Bridging loans are amongst the strongest tools at your disposal. They are designed to help you make major purchases, but they are most commonly used for the purposes of buying property. Using a bridging loan can be an excellent way to finance a property purchase when you are moving from one property to another, but get this wrong and you risk ruining your finances permanently.
If you want to learn how to use these loans correctly, keep reading.
At a Glance
One look at a bridging loan and it’s easy to see that the goal is to create a cash bridge. This cash bridge is designed to tie you over until you can use another form of finance. This other type of finance will be used to pay back the original bridging loan, thus ending the financial arrangement.
It sounds simple, but it is far more complicated than this. It is not an option to use lightly. These flexible short-term loans are always secured against your property, so if you fail to pay back the loan, you risk losing everything you’ve worked for. The risk of this happening isn’t as remote as you might think.
Using them in the Right Way
Bridging loans are only used to finance the purchase of a property. There are other ways you can use them, but we are not going to go into that here because using them in any other way is far riskier and not recommended for anyone who does not possess an advanced knowledge of this topic.
You will most commonly use these loans to downsize from one property to the next. The reason for this is that you can use a bridging loan to finance your new property purchase before your initial home has been sold. It prevents you from getting trapped in one particular property.
Who Uses Them?
Property developers have made bridging loans popular in recent years. They have used them for broken chains, renovations, and auction purchases. The flexibility of these loans means that you can apply for as little money as £50,000.
You do not need a lot of money to get started with this because an existing property secures the loan. The only limit on your borrowing is that which comes from the value of your existing property. The bigger the downsize, for example, the more money you can claim.
Taking a Time Sensitive Opportunity
But you may not be looking to simply downsize. You may be looking to benefit from a purchasing opportunity that’s sensitive to time. A bridging loan provides you with a chance to secure that money before opportunity vanishes.
In this situation, you would apply to the bank for a loan to purchase the property. But at the same time, you would take out a bridging loan that would allow you to essentially reserve that property right now. Bridging loans can be processed in as little as 48 hours, whereas a bank could take six months.
It is one of the reasons why we are proponents of this type of loan.
Choosing the Right Amount
You do not have to cover the entire amount of your property purchase using a bridging loan. Due to the potentially high penalties involved when missing a repayment, you should choose only the amount you need to complete the purchase, rather than trying to fund the entire purchase.
One clever trick to use is to try to fund the acquisition of a new property through a mortgage where you only need the deposit to secure it. In some cases, the banks will require you to have between £20,000 and £30,000 to serve as a deposit before they give you a mortgage. The fact you already own property does not matter.

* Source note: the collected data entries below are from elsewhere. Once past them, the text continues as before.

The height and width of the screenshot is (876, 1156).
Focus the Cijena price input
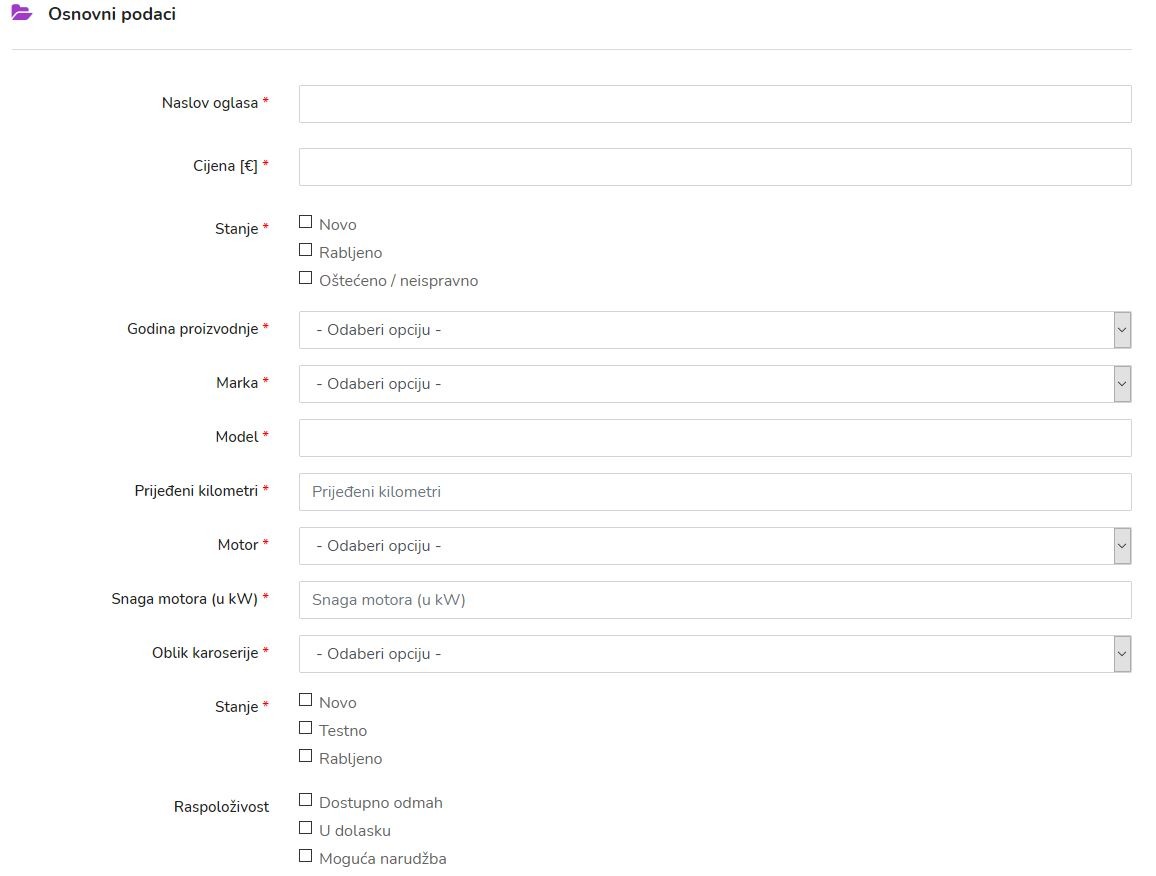click(714, 167)
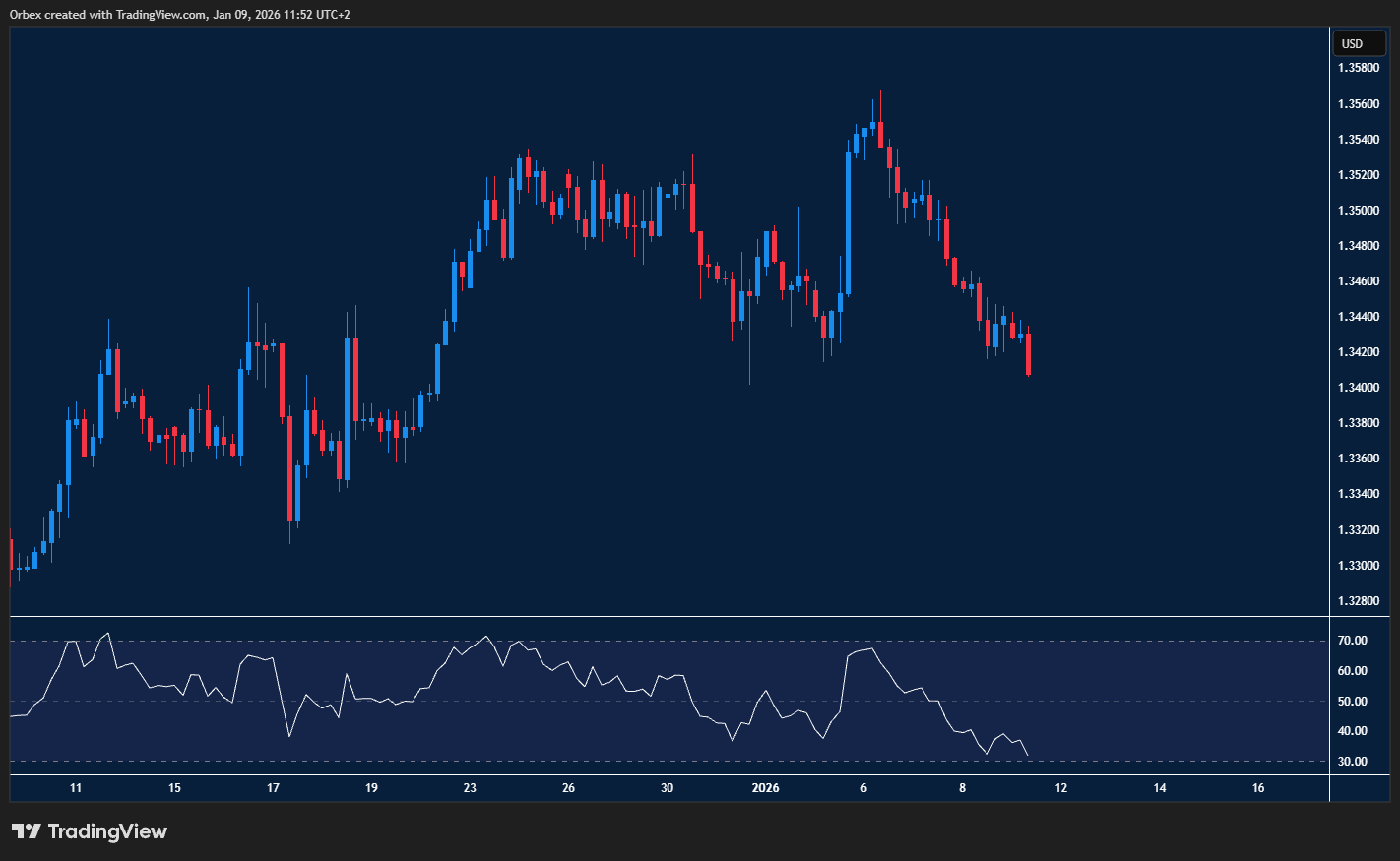Screen dimensions: 1400x861
Task: Select the 1.35800 top price label
Action: [1358, 68]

A bridging loan to meet this deposit would allow you to secure the mortgage you need to complete the rest of the purchase. When you sell your property, you can then pay off the bridging loan and as much of the mortgage as you can. This tactic can also be used to purchase a larger property than the one you already own.
Beware the Interest Rates
The unfortunate dark side to bridging loans is that due to how quickly you can obtain the loan lenders believe they can charge high-interest rates. They can turn into lighter versions of payday loans if you start to miss payments. It does not take much to spiral steadily out of control when it comes to bridging loans because the interest can quickly build up, thus making it impossible for you actually to keep up with the repayments.
In order to ensure that you can meet the repayments on bridging loans, you should set up a direct debit with your bank account the moment your loan application is approved. This will ensure that the money is always taken out of your account before the deadline for each repayment elapses.
This will keep you free of trouble.
Pay Less Than You Think
Did you know that the interest rates that come with bridging loans are not as bad as you think?
Bridging loans can sometimes give a false impression of the interest rates you will have to pay. Interest rates are nearly always calculated based on an annual rate. But a bridging loan will only ever last for a few months, assuming you make the repayments on time.
Understanding this fact about bridging loans can mean that you find yourself paying far less than you originally thought.
Are Bridging Loans Right for You?
Now you have to decide whether a bridging loan is right for you. The truth is that they are right for anyone who is confident that they can make the repayments. If you have inspected your finances and understood that making the repayments will not be a problem, feel free to apply for one of these loans.
They can be extremely useful as financial mechanisms, so take a look at how you can use them for the benefit of your next property purchase today.